DUI Penalties in California for a Second Offense
In California, a second offense DUI charge means you've already been convicted of one DUI over the last ten years. A conviction of a second offense is known as a misdemeanor and carries the following penalties:
Jail time: A second offense conviction will result in a sentence ranging from 10 days to a year in prison. The court can grant you a 3 to a 5-year probationary period and reduce your jail sentence duration depending on the circumstances of your case. You will be on court probation, which means you will not be required to report to a probation officer.
Fines: A second offense conviction would result in fines and assessments ranging from $1,800 to $2,800. For an extra charge, the court would allow you to pay your fines over time. Both fines must be paid within 45 days if you do not want to be charged an extra fee. Depending on the court, you might be able to work off a portion of the fine by doing community service.
A second-time offender may be eligible to enroll in and complete an 18-month state-approved multiple offender program.

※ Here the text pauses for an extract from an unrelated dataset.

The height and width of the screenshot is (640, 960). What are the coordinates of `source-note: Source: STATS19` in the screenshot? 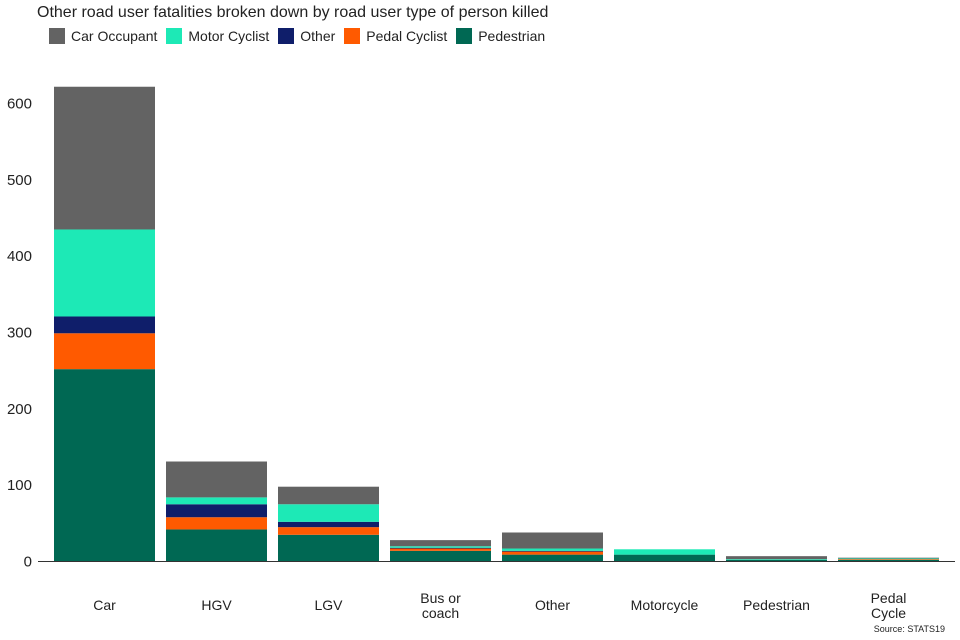 It's located at (909, 629).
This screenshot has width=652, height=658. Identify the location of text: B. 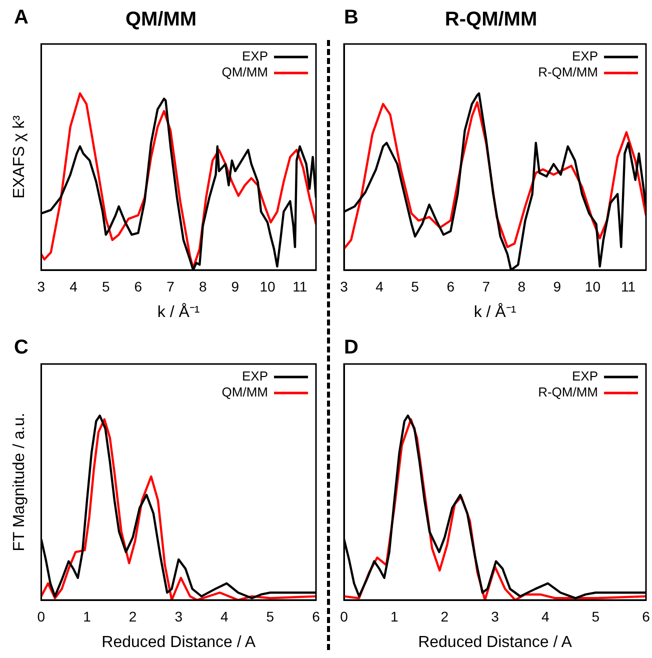
(351, 18).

During the first 12 months of the program, participants must complete 52 hours of group therapy, 12 hours of alcohol and substance education, 6 hours of community reentry screening, and biweekly individual interviews.

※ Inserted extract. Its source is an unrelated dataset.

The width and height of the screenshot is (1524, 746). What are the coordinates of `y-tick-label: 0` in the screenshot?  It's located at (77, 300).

After completing 90 days of the probation period, second-time offenders can be eligible for a restricted license. To be eligible for the IID restricted license, they must be enrolled in an alcohol treatment program.
Suspension: If you are 21 years old or over and have taken a chemical examination for a blood alcohol content (BAC) of.08 percent or higher, your license will be revoked for one year. Your license will be revoked for one year if you are under the age of 21 and your BAC reading was.01 percent or higher.
Your license is going to be suspended for two years if you are at least 21 years old and refuse or fail to complete a chemical examination. Your license will be suspended for the same amount of time if you are under the age of 21 and refuse or fail to complete a chemical examination.